Au début, c’était un tic. Une coquetterie d’auteur. Puis cette coquetterie a commencé à travailler le personnage à mon insu.

La contrainte révèle ce qu’elle interdit

Un personnage qui ne peut pas commencer par je est obligé de regarder les choses avant de se regarder lui-même. Il pèse, il évalue, il décide — puis il agit. Sa parole suit son geste, elle ne le précède pas. Il ne s’écoute pas penser à haute voix.

Cela change tout. La phrase « Je crois qu’il faudra reprendre Toulon avant l’hiver » n’est pas du tout la même que « Toulon devra être reprise avant l’hiver ». La première porte un locuteur ; la seconde porte un fait. Julian appartient à la seconde.

Et comme il commande des hommes, comme il rédige des rapports, comme il dicte à ses aides de camp pendant que d’autres parlent — la règle est cohérente avec sa fonction. Un maréchal qui chercherait à se justifier en commençant ses phrases par je serait insupportable. Le mien ne le fait pas, et il devient lisible.

L’exception qui prouve la règle

Il y a une scène, au chapitre 32, où Julian dit à Sarah :

Je n’ai pas su, mon amie. Je n’ai pas su pour Henri. Je ne savais pas que cela arriverait si vite.
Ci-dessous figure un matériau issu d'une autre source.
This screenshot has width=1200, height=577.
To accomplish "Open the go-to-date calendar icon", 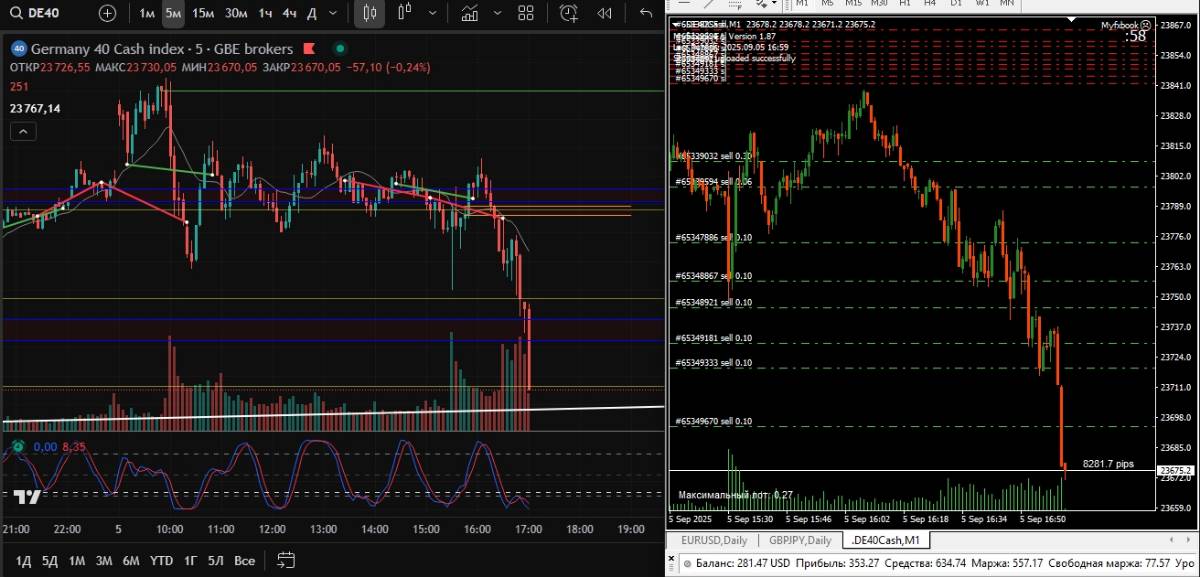I will point(286,560).
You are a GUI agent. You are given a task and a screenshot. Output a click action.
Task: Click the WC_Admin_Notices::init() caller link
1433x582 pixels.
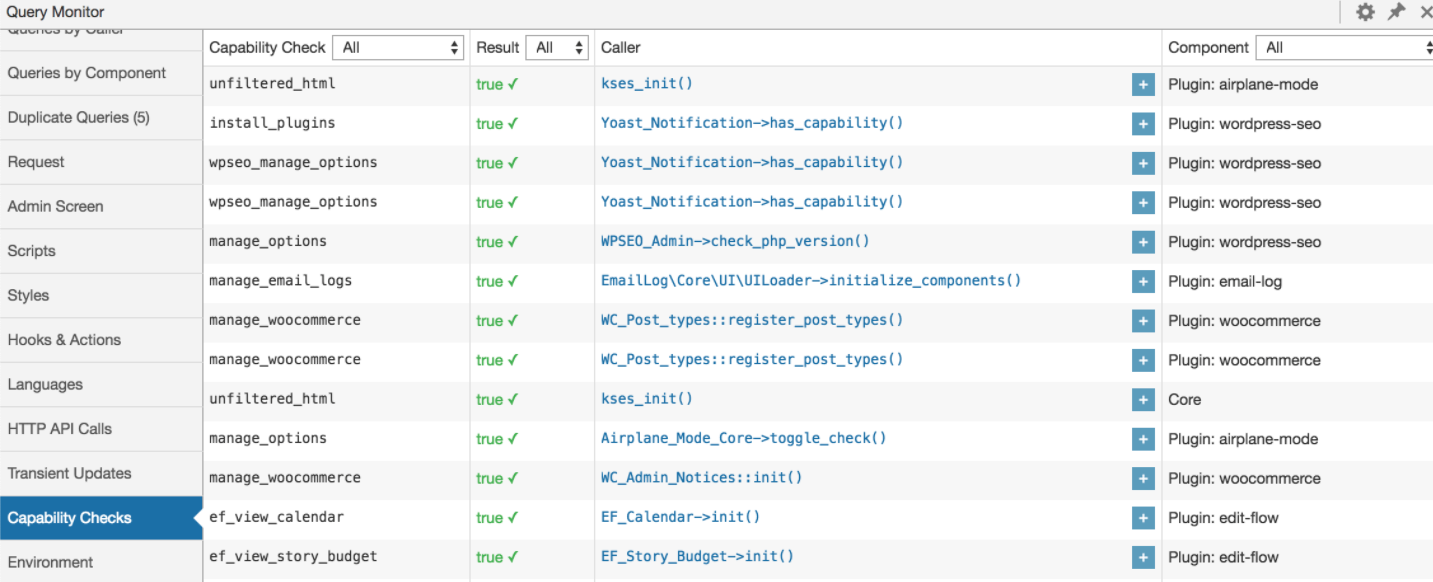(x=701, y=477)
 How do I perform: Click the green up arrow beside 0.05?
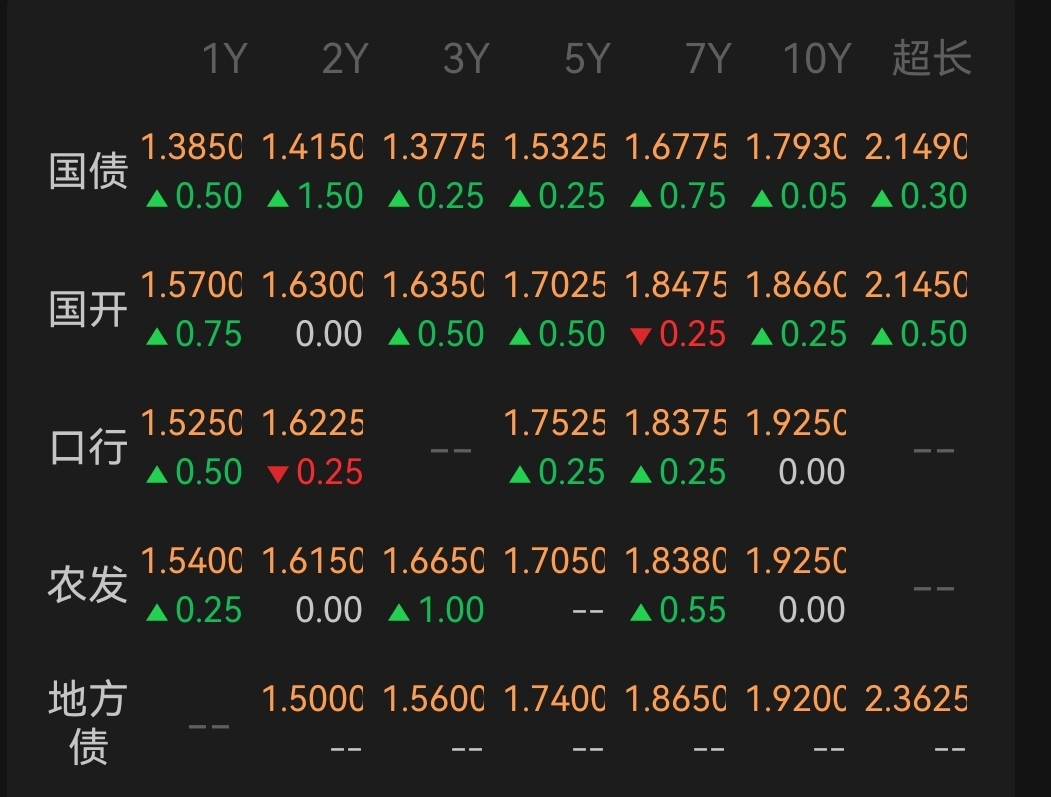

C’est la première fois qu’il commence trois phrases consécutives par je. Et c’est précisément la scène où il s’effondre — où l’homme de registres reconnaît qu’il a manqué quelque chose d’essentiel chez son propre fils.

Ce n’était pas prémédité. C’est en relisant que je me suis aperçu de l’écho. La règle avait créé sa propre exception, et cette exception faisait sens.

La leçon

Une contrainte d’écriture, choisie tôt et tenue longtemps, finit par dessiner le personnage elle-même. Pas dans ce qu’on dit de lui — dans ce qu’on lui interdit de dire.

Je ne sais pas encore combien d’autres règles silencieuses régissent Sarah, Mareuil ou Cossard. Je les découvre en avançant. Mais celle-là, pour Julian, je la sais. Et tant que je l’écris, elle continuera de tenir.